见了面,该说什么?以什么身份?是居高临下的太子,还是……记忆里那个需要他保护的弟弟?
杨俨烦躁地揉了揉眉心。
他发现自己竟然有些害怕去见李世民。
不是怕他对自己不利——东宫守卫森严,一个没有兵权的俘虏能做什么?
他是怕看到李世民眼中的恨意,或者……更怕看到那双曾经明亮的眼睛里,只剩下灰败和绝望。
“殿下,夜深了,该歇息了。”一名贴身内侍轻手轻脚地进来,低声提醒。
杨俨回过神,看了一眼滴漏,已经是子时三刻了。
“嗯。”他应了一声,放下书卷,却没有立刻起身,而是问道,“关押李世民的地方,安排好了吗?”
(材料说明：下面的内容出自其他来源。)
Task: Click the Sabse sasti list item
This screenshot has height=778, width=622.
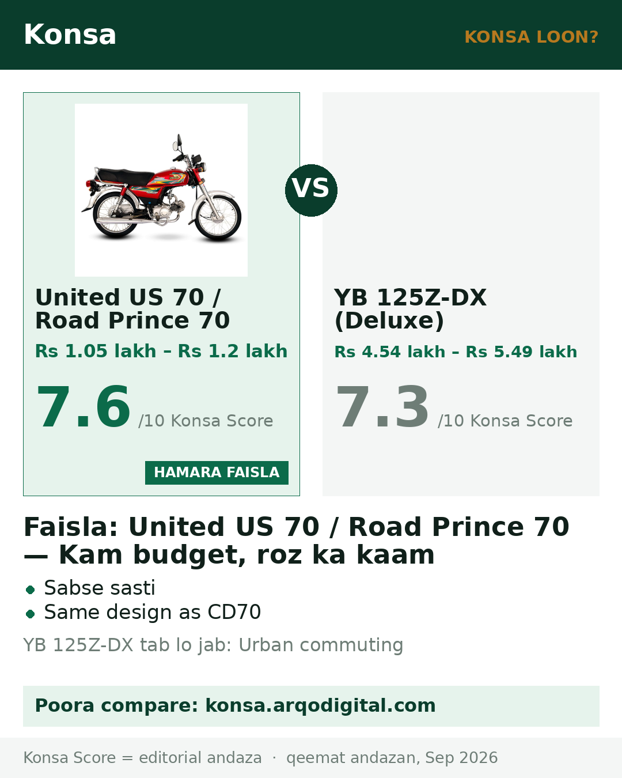Action: pyautogui.click(x=100, y=588)
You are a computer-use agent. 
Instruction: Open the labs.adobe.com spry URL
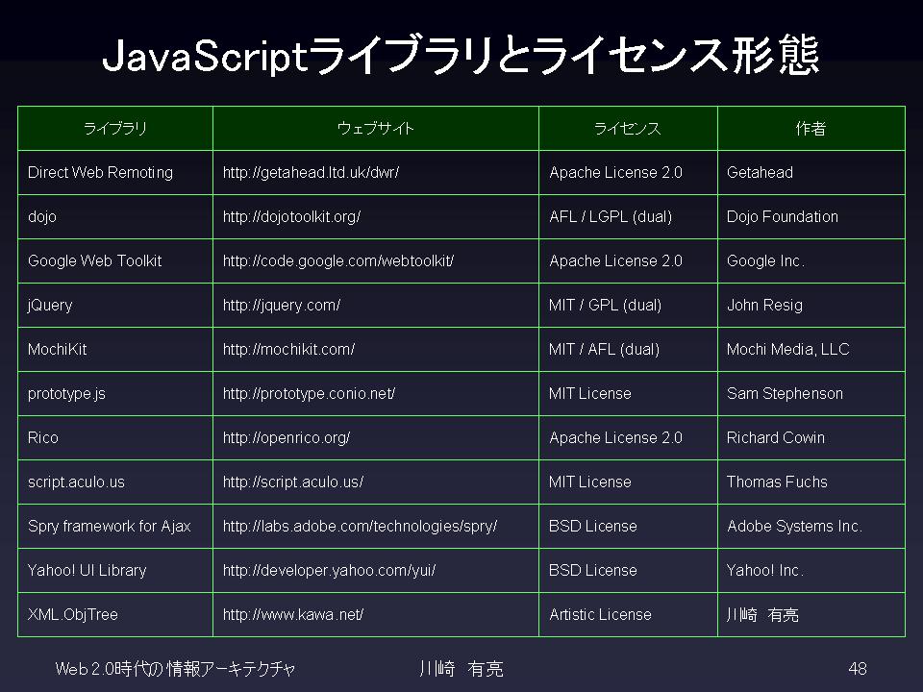[x=360, y=526]
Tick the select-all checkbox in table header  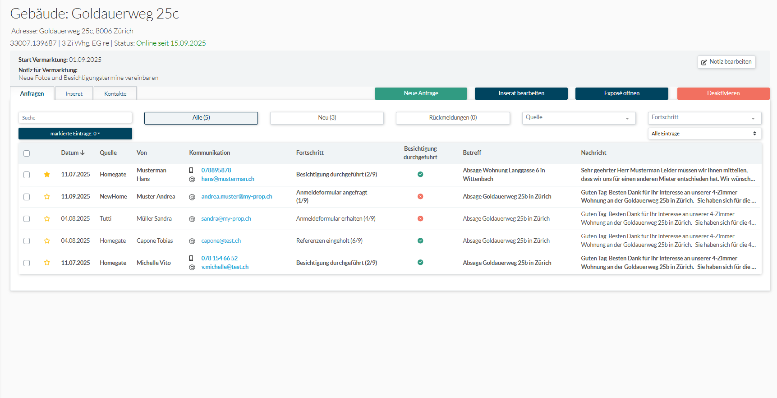click(x=27, y=153)
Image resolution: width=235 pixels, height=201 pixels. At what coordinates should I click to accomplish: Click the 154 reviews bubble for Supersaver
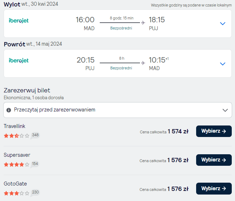(x=35, y=164)
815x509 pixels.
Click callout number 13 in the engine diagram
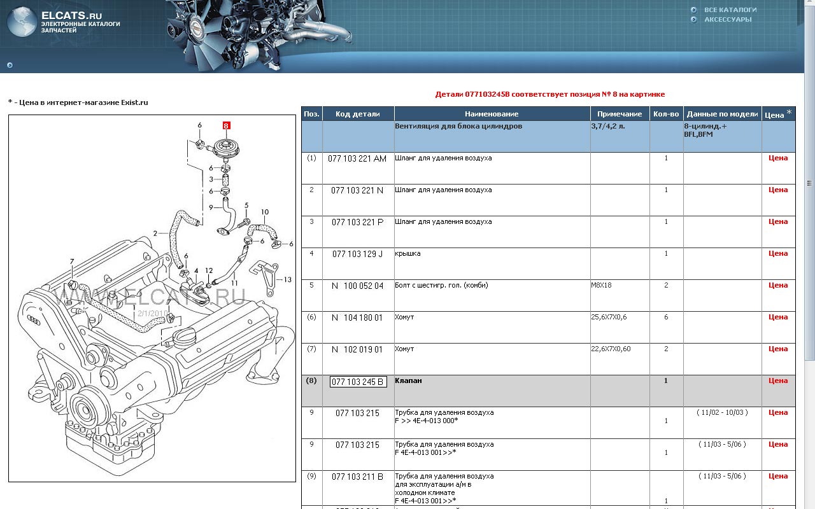click(x=288, y=279)
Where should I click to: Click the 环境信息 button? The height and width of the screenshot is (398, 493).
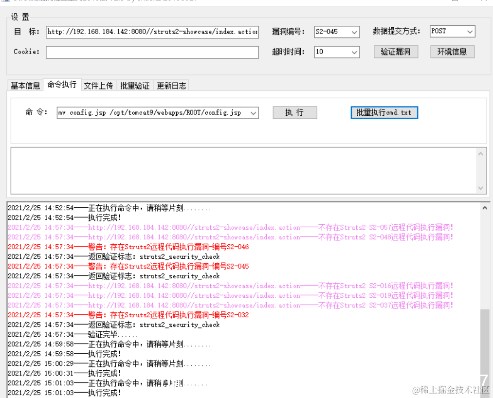point(452,52)
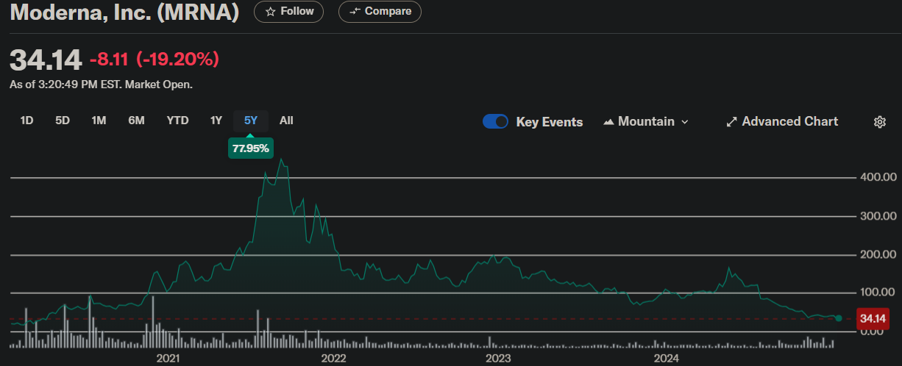
Task: Click the green endpoint dot on chart
Action: click(839, 318)
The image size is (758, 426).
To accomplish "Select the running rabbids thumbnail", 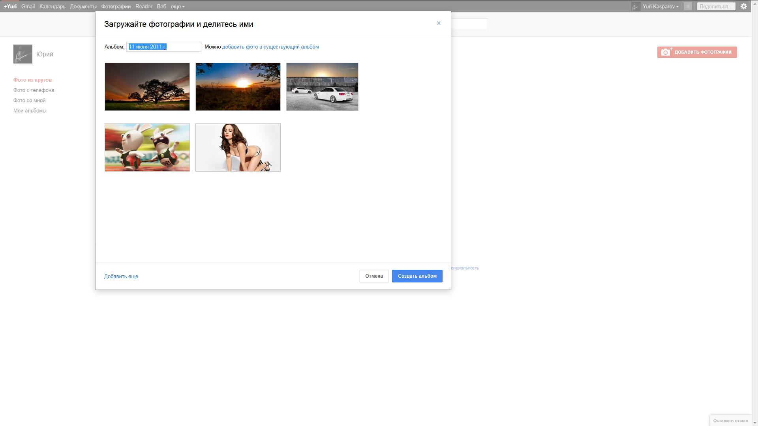I will pos(147,148).
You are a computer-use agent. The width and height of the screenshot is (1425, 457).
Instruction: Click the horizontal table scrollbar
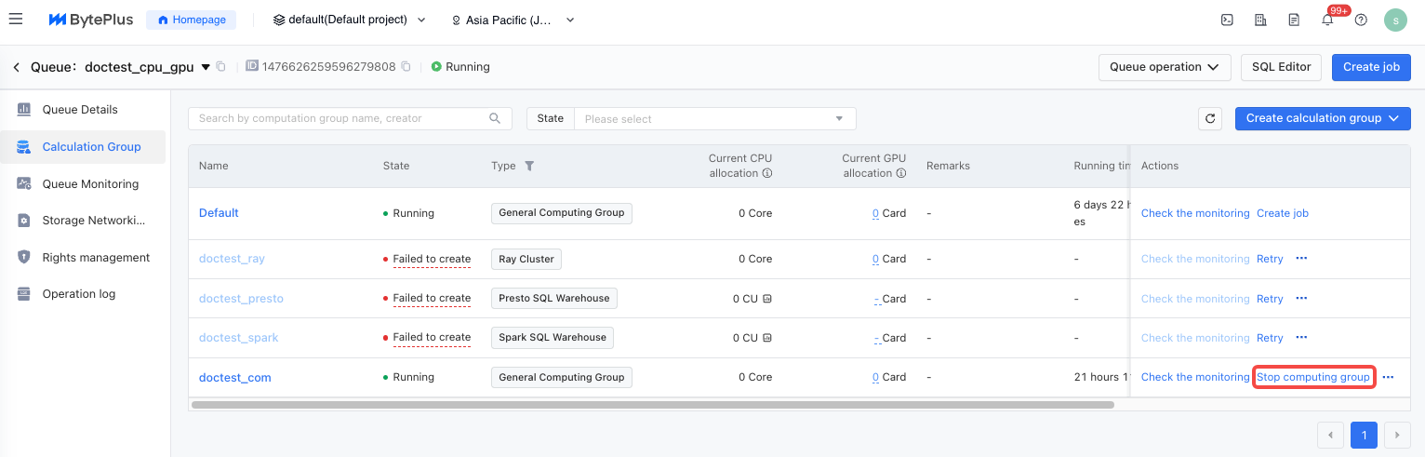click(x=651, y=405)
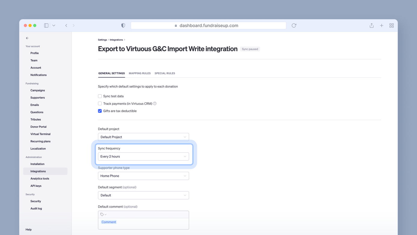Go to Integrations in the breadcrumb
The width and height of the screenshot is (417, 235).
click(116, 40)
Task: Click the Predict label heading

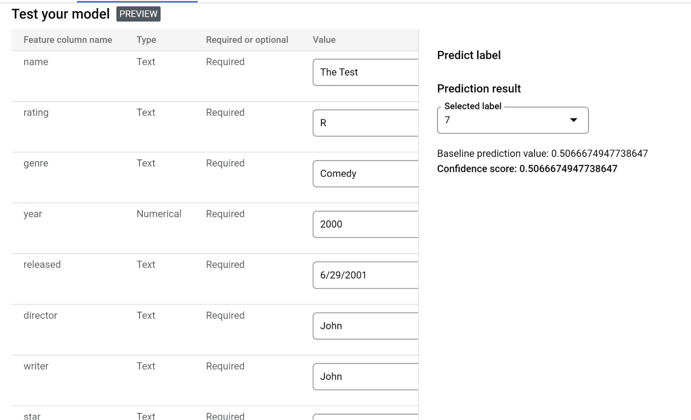Action: [468, 55]
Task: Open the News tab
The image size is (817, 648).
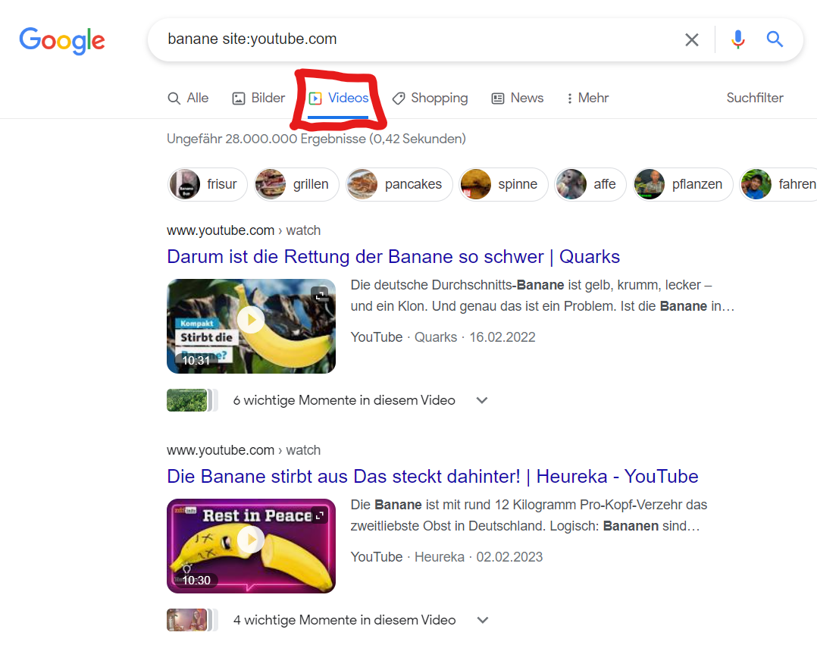Action: click(x=518, y=98)
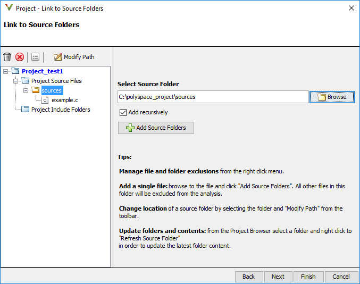360x284 pixels.
Task: Uncheck Add recursively checkbox
Action: click(123, 112)
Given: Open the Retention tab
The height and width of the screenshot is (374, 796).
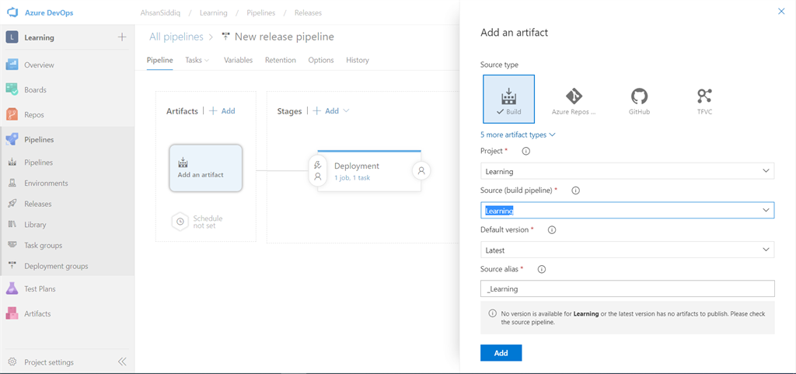Looking at the screenshot, I should coord(280,60).
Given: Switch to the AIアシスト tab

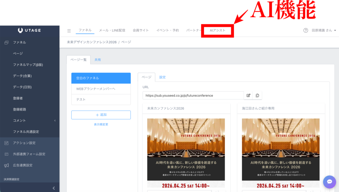Looking at the screenshot, I should (x=218, y=30).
“回殿下,按陛下口谕,已安排在皇城西侧的‘听雨轩’。那里原本是先帝闲暇时读书的别院,清静,离各处衙门也远。已经派了一队御林军在外围值守,里面伺候的也是可靠的老内侍。”内侍详细禀报道。
听雨轩……杨俨知道那个地方。
院子不大,但有花有树,还有个小池塘,环境确实清幽。
父皇把他安置在那里,而非天牢或条件恶劣的囚室,这本身就已经是一种姿态了。
“李元霸呢?”杨俨又问。
“太医署专门辟出了一处僻静的院落,有医官和粗使仆役日夜轮值照看。伤势……据说恢复得很慢,人大多时候昏睡着。”
杨俨点了点头。
“明日……不,后日吧。后日上午,若是无事,你随我去一趟听雨轩。”
内侍愣了一下,显然有些意外,但立刻躬身道:“是,奴婢记下了。”
杨俨站起身,走到窗边,推开一扇窗户。
夜风带着凉意扑面而来,让他混沌的脑子清醒了些。
他望着西边夜空下那片朦胧的、属于皇城西侧的建筑轮廓。
后天……去见见他吧。
无论如何,总该有个了断。
是骡子是马,总得拉出来遛遛。
父皇把这个难题交给他,他就必须面对。
…………
皇城西侧,听雨轩。
这处院落不大,但布局精巧。
正房三间,左右各有厢房。
院子里种着几丛翠竹,在秋风中发出沙沙的轻响。
角落里还有个小池塘,水面飘着几片枯黄的荷叶,月光洒在上面,泛着粼粼的冷光。
正房中间的屋子里,还亮着灯。
李世民没有睡。
他换上了一身干净的青色布袍,料子普通,但浆洗得挺括。
头发用一根木簪绾着,脸上胡茬刮得干干净净。
屋子里陈设简单,一床一榻一桌一椅,还有个小小的书架,上面零星摆着几本书,都是最常见的经史子集。
他坐在桌前,手里也拿着一卷书,是《史记》。
烛光将他的影子投在墙壁上,显得有些孤寂。
来到洛阳,住进这所看似雅致、实则与囚笼无异的院子,已经两天了。
除了送饭送水的哑巴老内侍,和门外那些如同木头桩子般肃立的御林军士兵,他没有见过任何人,也没有得到任何关于外面、关于父亲兄弟、关于长安的消息。
这章没有结束,请点击下一页继续阅读!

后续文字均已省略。